→ **Source extract**
The next step was to begin cladding the framework, first with 12.5mm cement board then a layer of 18mm OSB. I was careful to thoroughly caulk all the seams of the frame and after the sealant cured I fixed the individually cut panels to the frame using star drive screws.
Attachment:
IMG_0906 copy.jpg

I fixed the OSB panels to the rafters after applying green glue to the side that will be in contact with the cement board. I don’t have pictures of the green glue being applied as I was concentrating too hard on the task to remember to take any. I have a few more panels to fit and I’ll try to capture this when I do.
Attachment:
OSB4 copy.jpg

I added ‘collars’ to the raised joists so they’ll be reinforced and rigid enough to support the outer leaf silencers and supporting framework.
Attachment:
Collar1 copy.jpg

With the help of Kate (spouse, musical collaborator, song-writer and percussionist of the first order) I applied two thick coats of masonry paint to the brick walls and piers in order to seal them.

→ **What is asked**
1. Among the entries below, write out everything from the line containing "How do I perform: Go" down to the line containing "Looking at the screenshot, I should tap(441, 30).", both of those lines included, without changing a character.
2. Carry on the account of the soundproofing build from where it stops.

→ **Material for this task**
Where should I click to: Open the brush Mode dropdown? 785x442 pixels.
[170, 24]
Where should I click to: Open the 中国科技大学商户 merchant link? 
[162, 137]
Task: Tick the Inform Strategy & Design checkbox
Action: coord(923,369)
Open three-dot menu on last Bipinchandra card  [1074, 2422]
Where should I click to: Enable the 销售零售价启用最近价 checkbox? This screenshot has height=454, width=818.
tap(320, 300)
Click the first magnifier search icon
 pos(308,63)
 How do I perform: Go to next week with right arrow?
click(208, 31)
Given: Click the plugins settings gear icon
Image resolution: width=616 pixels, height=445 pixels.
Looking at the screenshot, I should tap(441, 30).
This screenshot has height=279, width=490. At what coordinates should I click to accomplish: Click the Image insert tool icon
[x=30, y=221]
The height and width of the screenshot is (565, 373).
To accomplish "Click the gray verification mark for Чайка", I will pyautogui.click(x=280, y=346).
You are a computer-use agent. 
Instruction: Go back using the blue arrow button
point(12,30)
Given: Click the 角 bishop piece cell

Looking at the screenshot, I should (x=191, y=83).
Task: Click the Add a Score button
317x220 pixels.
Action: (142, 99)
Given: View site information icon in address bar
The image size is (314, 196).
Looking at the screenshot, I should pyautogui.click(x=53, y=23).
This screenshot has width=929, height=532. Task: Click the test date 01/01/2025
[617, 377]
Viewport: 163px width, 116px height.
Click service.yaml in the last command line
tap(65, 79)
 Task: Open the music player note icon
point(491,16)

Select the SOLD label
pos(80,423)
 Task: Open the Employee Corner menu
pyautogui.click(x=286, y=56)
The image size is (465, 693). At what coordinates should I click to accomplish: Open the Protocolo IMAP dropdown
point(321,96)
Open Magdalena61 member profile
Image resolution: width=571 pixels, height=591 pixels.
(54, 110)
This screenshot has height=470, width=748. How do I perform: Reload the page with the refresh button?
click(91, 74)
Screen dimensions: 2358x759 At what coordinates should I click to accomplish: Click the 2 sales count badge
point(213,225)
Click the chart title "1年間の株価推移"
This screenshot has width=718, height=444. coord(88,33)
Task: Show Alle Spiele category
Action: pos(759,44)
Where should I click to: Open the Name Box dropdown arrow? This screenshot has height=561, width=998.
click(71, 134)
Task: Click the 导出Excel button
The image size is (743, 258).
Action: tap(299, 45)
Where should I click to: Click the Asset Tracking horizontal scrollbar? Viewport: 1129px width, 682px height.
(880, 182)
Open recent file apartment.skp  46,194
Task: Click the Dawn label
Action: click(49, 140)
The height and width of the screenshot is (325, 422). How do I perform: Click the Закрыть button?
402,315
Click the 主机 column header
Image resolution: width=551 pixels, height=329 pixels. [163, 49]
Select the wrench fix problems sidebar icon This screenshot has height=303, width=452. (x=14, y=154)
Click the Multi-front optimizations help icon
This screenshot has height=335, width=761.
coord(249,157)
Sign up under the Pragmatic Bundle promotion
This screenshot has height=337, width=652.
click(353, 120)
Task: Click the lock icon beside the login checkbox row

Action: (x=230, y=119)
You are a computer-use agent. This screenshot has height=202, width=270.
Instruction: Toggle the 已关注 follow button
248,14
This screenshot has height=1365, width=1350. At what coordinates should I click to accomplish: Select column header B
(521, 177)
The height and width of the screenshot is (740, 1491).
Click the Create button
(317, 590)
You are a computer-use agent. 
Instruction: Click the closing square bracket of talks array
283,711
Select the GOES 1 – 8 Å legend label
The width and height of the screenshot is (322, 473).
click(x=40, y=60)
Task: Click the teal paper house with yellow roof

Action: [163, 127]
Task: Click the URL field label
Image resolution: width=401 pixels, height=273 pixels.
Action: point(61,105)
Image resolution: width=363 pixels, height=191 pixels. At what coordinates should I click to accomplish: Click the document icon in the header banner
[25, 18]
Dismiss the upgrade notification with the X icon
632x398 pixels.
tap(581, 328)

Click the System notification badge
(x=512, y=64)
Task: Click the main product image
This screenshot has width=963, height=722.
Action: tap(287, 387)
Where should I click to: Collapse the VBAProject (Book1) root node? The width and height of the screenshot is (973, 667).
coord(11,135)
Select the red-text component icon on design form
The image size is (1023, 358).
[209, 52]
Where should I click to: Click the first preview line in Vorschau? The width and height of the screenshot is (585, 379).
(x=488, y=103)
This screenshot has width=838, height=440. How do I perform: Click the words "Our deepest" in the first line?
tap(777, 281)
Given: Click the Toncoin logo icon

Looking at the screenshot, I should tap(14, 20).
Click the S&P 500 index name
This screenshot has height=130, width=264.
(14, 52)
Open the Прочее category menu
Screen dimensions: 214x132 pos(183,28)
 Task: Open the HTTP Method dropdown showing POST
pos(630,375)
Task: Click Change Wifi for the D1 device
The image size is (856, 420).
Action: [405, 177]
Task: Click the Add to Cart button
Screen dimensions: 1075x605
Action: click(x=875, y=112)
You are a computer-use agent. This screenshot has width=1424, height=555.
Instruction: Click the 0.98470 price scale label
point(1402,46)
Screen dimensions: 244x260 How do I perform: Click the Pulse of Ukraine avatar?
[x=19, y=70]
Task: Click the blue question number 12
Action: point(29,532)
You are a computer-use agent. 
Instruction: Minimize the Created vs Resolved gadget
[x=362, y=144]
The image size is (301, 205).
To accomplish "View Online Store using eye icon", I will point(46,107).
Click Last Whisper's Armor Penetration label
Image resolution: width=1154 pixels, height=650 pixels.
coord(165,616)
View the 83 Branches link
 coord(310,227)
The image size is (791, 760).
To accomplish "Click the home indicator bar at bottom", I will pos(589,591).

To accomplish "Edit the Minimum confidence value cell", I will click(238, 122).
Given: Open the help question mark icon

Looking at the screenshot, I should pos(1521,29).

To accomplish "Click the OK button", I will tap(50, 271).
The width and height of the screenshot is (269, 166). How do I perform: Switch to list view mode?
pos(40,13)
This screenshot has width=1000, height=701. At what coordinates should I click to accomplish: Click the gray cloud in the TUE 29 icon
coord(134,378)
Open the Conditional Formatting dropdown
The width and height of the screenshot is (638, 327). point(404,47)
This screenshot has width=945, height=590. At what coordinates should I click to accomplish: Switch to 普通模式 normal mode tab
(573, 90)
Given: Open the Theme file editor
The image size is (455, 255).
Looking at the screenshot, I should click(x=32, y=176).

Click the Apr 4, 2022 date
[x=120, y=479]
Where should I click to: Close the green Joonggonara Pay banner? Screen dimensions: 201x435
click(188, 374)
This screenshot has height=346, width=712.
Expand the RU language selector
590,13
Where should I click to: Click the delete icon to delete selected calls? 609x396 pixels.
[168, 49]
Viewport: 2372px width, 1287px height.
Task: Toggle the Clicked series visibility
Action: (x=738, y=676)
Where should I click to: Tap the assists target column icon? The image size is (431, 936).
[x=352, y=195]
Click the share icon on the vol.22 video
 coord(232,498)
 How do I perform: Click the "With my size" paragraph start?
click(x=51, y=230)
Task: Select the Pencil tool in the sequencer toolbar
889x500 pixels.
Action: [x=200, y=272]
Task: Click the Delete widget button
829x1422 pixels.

→ **Outputs by task**
1.
 How do I perform: Go to next week with right arrow?
click(208, 31)
Given: Click the plugins settings gear icon
Image resolution: width=616 pixels, height=445 pixels.
Looking at the screenshot, I should tap(441, 30).

2.
Attachment:
Paint1 copy.jpg

The next step was to make the outer leaf silencers as they needed to be raised onto the joists before the middle leaf decking is fitted (I have actually installed two short runs of decking already, one at either end of the room, forming a platform on which the silencers can rest while I build the framing to hold them). I made them out of two layers of 18mm MDF incorporating 3 x 180 degree turns.
Attachment:
IS_Mark_6 copy.jpg

As I cut the pieces, I clamped them together to make sure they were going to fit (I’ve heard this referred to as ‘dry fitting’). I learned very quickly that it’s incredibly easy to over-work and damage MDF so I was careful to pre-drill and countersink the inner layer of the box.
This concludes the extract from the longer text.